Es gibt keine andere bedeutende Periode der Geschichte Europas, die historisch so entscheidend
gewesen ist und zugleich so stark in der Allgemeinbildung vernachlässigt wird, wie das goldene
Zeitalter der Muslime in Al Andalus und die Periode der Osmanen in Europa.
Man liest in der breiten Schicht der Bevölkerung ziemlich wenig über die muslimischen Tataren
und die erste Begegnung der Wikinger mit dem Islam in Skandinavien.
 

Während im christlichen Europa nur die Mönche lesen und schreiben konnten, war es unter den
Muslimen auf der Iberischen Halbinsel gang und gäbe, dass auch Bauern diese Kunst
beherrschten. In Disziplinen von Mathematik bis Medizin, von Astrologie und sogar Hygiene
belehrten die Muslime die christlichen Europäer, die im "Dunklen Mittelalter" meist Aberglaube und Quacksalberei praktizierten. Die ersten Universitäten Europas entstanden nicht in Oxford, Paris oder Köln sondern in Al Andalus, wo christliche und auch jüdische Studenten zusammen mit muslimischen Studenten nach Wissen strebten und dafür sogar bereit waren Arabisch zu lernen.

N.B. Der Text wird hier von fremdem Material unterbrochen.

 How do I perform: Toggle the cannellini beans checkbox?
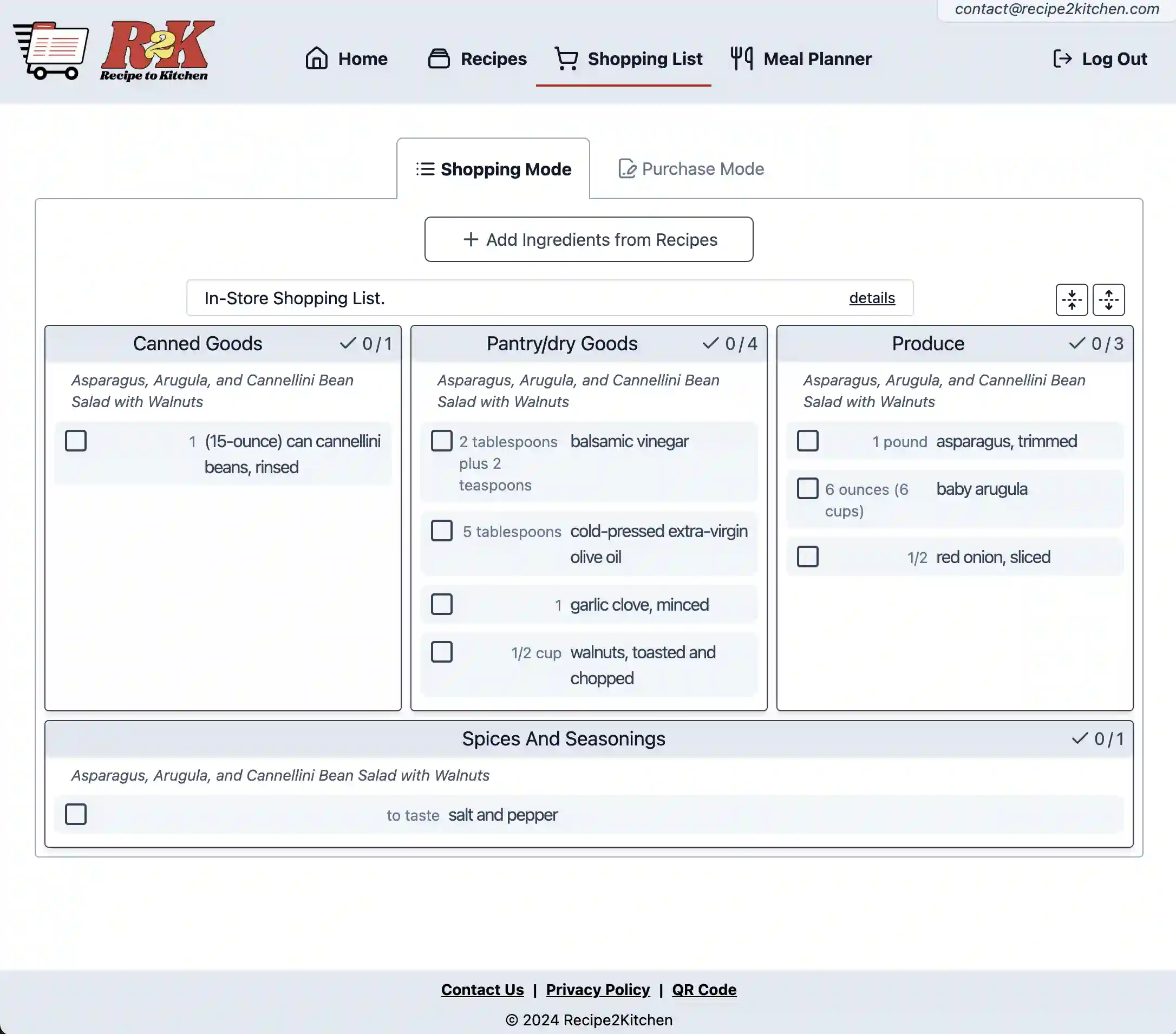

Dabei darf nicht vergessen werden, dass Muslime nicht nur, wie oft behauptet wird, die
antiken Quellen nachahmten und übersetzten, sondern diese auch korrigierten und
weiterausarbeiteten. Cordoba, die Hauptstadt von Al Andalus, hatte 70 Bibliotheken, wobei eine dieser Bibliotheken mehr als eine halbe Million Bücher besass.

Dieses Lehrmittel versucht sowohl Stammtisch- als auch Expertenwissen der Historiker zu
vereinen und richtig darzulegen. Es ist kein Zufall, dass die Osmanen bis heute den Ruf von
blutrünstigen Tyrannen haben, welche die Christen des Balkans unterdrückt haben sollen und
jegliches Recht auf Freiheit und kulturelle oder sogar religiöse Selbstbestimmung zu unterbinden trachteten. Dieses Narrativ findet sich leider in einer oft eurozentrisch fokussierten
Geschichtsschreibung und kann unter Umständen einer Geschichtsverfälschung nahekommen. Hier werden viele Ebenen miteinander gleichgesetzt und das Phänomen als Ganzes nicht
schrittweise und vor allem nicht sachlich beschrieben.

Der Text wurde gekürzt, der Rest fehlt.